*Required work*:
Quote the lines from the one containing "Task: Click the rename button" through the one containing "Action: [65, 325]", with both ends included, and leave out the pictures.

*Supplied data*:

==============================

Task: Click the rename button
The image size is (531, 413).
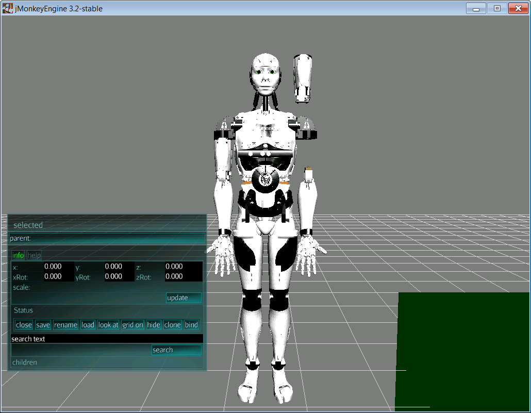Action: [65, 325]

==============================

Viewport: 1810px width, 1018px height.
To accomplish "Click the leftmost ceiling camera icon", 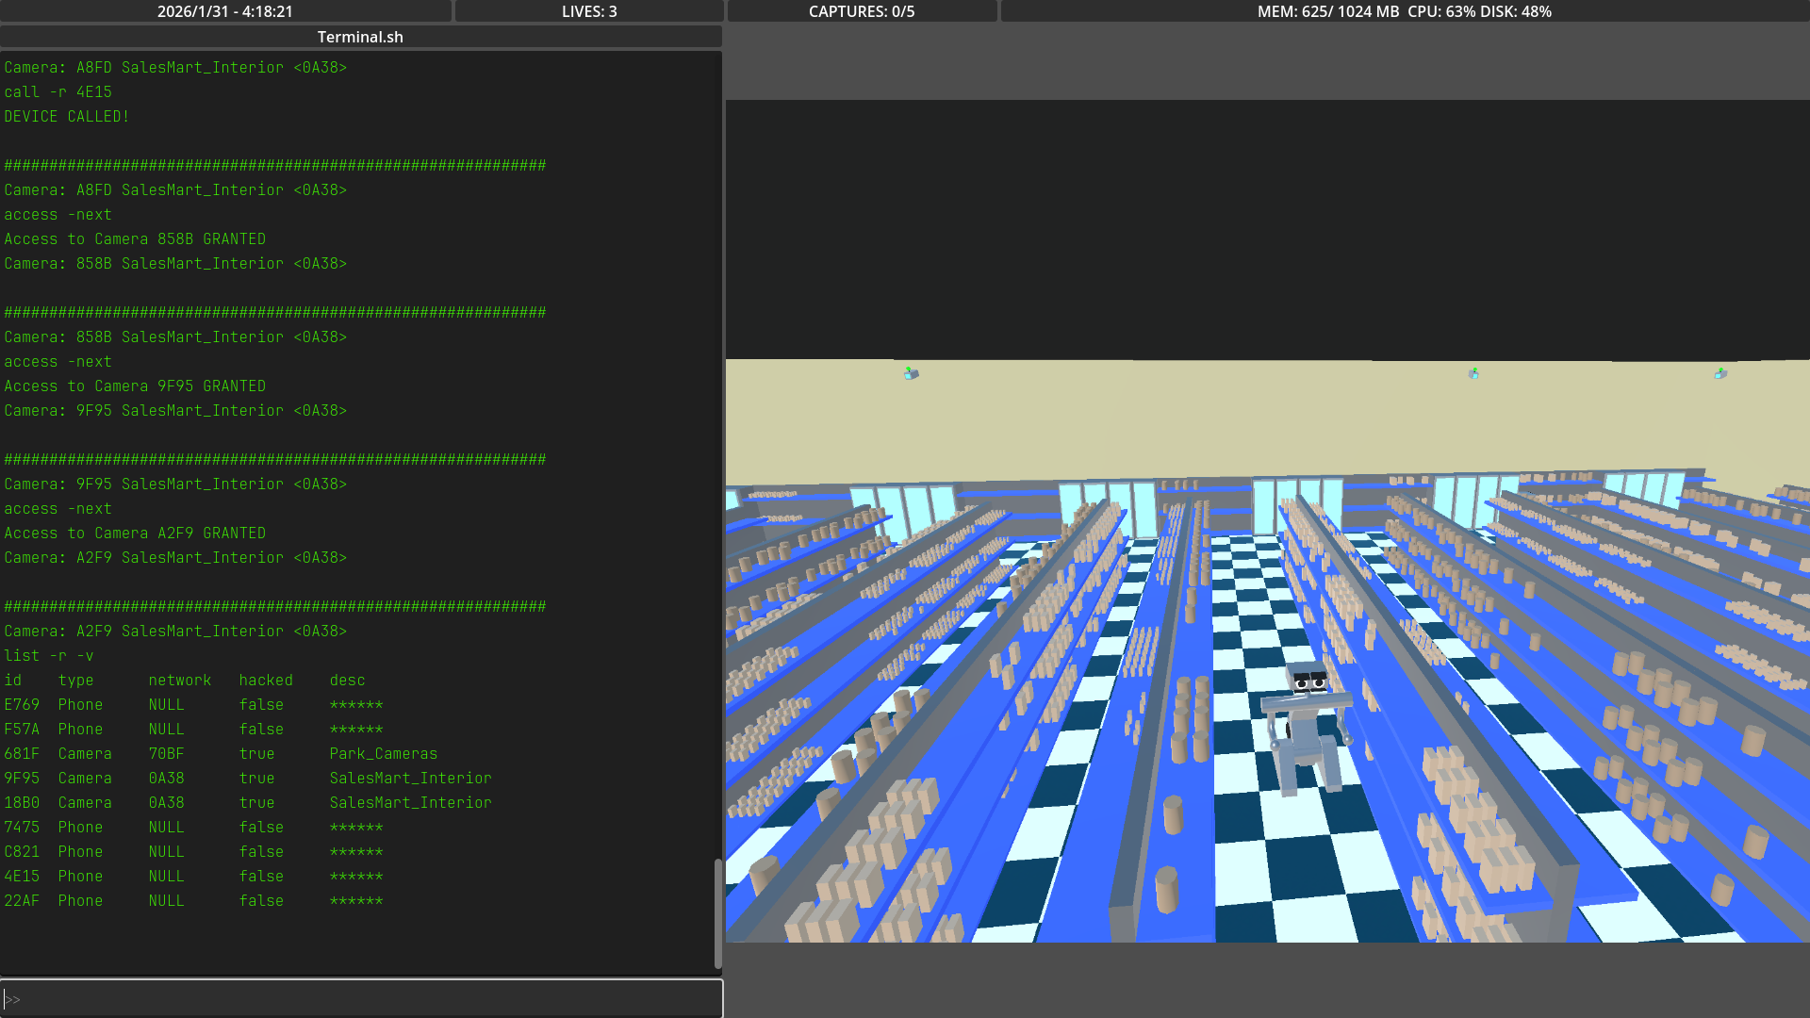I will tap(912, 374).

==============================

*Reply*:
Task: Click the rename button
The image size is (531, 413).
Action: [65, 325]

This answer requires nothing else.